See Web Dashboard for full details.
| Flag | Type | Default | Description |
|---|---|---|---|
--pipeline |
flag | off | Enable the sharded pipeline for multi-core packet processing. |
--workers <N> |
int | 0 | Number of pipeline worker threads. 0 = auto-detect (half of CPU count, clamped to 1..8). Setting --workers to a non-zero value implicitly enables --pipeline. |
Queue sizing (pipeline.channel_capacity) is configured through the config file.
See Sharded Pipeline for architecture and tuning details.

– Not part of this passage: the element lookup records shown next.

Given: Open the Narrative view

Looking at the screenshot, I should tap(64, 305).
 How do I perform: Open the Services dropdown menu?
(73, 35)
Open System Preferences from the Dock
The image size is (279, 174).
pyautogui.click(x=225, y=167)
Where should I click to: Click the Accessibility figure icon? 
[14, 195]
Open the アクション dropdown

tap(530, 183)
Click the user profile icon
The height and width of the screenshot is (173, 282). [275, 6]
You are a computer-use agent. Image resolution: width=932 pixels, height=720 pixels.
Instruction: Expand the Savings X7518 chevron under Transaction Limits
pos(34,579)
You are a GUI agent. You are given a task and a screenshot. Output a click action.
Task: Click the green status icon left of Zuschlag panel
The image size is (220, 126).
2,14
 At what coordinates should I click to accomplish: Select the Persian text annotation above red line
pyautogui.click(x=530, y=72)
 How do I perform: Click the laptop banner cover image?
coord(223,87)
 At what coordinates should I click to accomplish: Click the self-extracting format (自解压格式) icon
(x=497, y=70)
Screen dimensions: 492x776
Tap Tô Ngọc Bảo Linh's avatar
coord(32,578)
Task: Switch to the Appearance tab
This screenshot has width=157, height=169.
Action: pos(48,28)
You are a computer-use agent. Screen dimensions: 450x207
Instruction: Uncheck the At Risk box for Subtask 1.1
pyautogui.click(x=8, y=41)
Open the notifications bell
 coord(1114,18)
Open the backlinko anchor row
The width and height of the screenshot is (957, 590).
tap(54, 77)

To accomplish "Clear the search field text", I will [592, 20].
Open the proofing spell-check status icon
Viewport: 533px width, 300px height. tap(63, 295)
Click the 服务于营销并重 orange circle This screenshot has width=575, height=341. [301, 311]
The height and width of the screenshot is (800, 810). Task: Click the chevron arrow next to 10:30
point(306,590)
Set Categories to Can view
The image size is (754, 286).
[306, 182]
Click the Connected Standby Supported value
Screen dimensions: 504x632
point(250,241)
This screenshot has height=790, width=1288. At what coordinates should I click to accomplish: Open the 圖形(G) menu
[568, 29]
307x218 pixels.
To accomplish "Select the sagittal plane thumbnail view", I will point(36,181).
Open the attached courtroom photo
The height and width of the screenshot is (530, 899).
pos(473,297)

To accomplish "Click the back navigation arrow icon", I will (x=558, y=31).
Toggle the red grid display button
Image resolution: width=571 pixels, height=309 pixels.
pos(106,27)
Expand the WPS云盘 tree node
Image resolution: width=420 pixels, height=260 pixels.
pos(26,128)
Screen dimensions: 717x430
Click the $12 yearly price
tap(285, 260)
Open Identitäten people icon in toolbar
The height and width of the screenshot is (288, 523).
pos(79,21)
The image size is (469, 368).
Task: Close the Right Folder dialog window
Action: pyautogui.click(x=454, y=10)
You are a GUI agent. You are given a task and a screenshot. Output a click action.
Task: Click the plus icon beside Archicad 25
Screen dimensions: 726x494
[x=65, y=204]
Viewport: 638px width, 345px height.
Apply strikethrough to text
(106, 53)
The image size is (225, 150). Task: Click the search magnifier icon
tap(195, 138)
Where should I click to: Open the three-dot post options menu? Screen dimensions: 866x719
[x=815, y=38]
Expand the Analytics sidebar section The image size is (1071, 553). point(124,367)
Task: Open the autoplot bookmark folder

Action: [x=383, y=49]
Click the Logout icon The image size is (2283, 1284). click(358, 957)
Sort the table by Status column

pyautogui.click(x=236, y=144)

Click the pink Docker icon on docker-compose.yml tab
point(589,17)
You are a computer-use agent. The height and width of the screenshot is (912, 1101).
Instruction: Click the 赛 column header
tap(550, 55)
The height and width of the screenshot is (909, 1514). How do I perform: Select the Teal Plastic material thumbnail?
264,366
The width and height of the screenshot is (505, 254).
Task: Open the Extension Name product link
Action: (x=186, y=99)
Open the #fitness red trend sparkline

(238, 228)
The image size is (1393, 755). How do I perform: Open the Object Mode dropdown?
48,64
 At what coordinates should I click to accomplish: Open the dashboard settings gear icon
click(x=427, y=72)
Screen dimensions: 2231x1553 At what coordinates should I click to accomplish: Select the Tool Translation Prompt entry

| Flag | Short | Description |
|---|---|---|
--config <PATH> |
Load a TOML configuration file. CLI flags override config values. | |
--synthetic-flows <N> |
Insert N synthetic scale-mode flows and print memory stats, then exit. Useful for memory-budget validation. |
|
--help |
-h |
Print help text. |
--version |
-V |
Print version. |
Several options come in --flag / --no-flag pairs. This lets you override config file values in either direction from the CLI:
# Config file has quiet = true, but you want per-packet output this time:
sudo netscope --config my.toml --no-quiet
# Config file has promiscuous = true, but you want to disable it:
sudo netscope --config my.toml --no-promiscuousEach pair is mutually exclusive -- specifying both --flag and --no-flag is an error.